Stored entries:
*****

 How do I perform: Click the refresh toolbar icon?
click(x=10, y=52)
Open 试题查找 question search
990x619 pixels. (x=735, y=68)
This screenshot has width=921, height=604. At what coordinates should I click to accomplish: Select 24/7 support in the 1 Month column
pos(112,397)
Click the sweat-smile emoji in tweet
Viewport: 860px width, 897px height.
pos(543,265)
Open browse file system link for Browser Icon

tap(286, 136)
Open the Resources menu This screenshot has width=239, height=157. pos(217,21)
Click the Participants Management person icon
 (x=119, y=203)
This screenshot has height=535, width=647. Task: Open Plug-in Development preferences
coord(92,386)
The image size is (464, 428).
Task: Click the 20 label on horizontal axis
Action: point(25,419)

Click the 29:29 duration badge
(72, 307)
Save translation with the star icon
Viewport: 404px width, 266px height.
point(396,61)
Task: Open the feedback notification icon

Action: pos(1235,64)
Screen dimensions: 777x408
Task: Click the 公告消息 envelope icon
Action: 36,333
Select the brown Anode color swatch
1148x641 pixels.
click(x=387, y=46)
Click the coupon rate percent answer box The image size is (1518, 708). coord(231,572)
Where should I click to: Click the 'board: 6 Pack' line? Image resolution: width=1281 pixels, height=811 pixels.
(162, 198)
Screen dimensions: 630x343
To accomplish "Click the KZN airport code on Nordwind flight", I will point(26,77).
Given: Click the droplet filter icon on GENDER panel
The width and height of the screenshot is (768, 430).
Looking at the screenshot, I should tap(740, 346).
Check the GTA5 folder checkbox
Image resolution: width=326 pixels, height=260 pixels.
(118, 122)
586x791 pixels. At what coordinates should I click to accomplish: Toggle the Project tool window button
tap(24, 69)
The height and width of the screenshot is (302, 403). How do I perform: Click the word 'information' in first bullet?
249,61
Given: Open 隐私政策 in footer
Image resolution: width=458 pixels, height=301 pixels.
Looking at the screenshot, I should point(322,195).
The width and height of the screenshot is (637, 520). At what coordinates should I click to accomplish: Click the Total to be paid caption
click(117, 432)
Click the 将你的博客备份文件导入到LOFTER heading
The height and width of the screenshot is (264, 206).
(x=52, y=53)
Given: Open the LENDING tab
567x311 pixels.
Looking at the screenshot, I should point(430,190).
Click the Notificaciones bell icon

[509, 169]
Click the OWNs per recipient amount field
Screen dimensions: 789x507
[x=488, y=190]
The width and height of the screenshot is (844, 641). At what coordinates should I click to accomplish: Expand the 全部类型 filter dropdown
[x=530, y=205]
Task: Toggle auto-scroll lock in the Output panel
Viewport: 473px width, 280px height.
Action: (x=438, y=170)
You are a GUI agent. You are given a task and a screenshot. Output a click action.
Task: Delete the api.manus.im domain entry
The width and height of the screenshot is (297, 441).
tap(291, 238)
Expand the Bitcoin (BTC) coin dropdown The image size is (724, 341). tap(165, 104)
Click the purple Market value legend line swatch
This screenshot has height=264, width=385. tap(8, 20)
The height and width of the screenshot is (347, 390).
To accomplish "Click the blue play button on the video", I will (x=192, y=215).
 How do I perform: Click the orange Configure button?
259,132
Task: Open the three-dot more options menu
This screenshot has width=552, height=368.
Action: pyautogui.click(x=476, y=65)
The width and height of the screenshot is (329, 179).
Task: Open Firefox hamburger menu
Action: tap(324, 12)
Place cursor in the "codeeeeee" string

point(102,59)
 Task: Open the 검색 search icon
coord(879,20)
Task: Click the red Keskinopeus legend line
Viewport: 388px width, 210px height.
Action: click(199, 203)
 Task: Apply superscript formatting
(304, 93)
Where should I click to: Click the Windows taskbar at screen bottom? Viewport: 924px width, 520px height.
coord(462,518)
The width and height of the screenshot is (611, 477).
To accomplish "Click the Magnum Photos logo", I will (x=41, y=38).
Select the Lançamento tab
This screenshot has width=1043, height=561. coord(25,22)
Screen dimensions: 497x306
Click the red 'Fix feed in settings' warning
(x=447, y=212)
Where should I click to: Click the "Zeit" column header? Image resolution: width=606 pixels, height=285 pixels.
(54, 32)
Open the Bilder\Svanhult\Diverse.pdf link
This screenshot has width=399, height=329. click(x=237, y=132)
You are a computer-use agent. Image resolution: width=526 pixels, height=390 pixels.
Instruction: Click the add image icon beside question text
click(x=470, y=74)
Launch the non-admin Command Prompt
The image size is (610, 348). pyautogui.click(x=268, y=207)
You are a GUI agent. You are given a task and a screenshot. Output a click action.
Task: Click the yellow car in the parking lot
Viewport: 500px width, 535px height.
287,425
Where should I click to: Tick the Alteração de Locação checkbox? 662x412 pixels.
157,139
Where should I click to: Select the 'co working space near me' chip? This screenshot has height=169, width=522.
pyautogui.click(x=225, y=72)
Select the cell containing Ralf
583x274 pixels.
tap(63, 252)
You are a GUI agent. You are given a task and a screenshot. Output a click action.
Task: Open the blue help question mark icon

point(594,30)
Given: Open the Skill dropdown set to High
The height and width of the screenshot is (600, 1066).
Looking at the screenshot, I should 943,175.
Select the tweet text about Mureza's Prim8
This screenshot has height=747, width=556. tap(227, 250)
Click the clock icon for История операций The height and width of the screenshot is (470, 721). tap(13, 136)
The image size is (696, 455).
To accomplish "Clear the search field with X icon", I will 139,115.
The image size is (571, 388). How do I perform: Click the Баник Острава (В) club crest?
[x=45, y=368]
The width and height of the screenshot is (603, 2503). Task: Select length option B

*****

Out of the records, collect only those lines that contain the string "field".

REPLY:
Click the OWNs per recipient amount field
To accomplish "Clear the search field with X icon", I will 139,115.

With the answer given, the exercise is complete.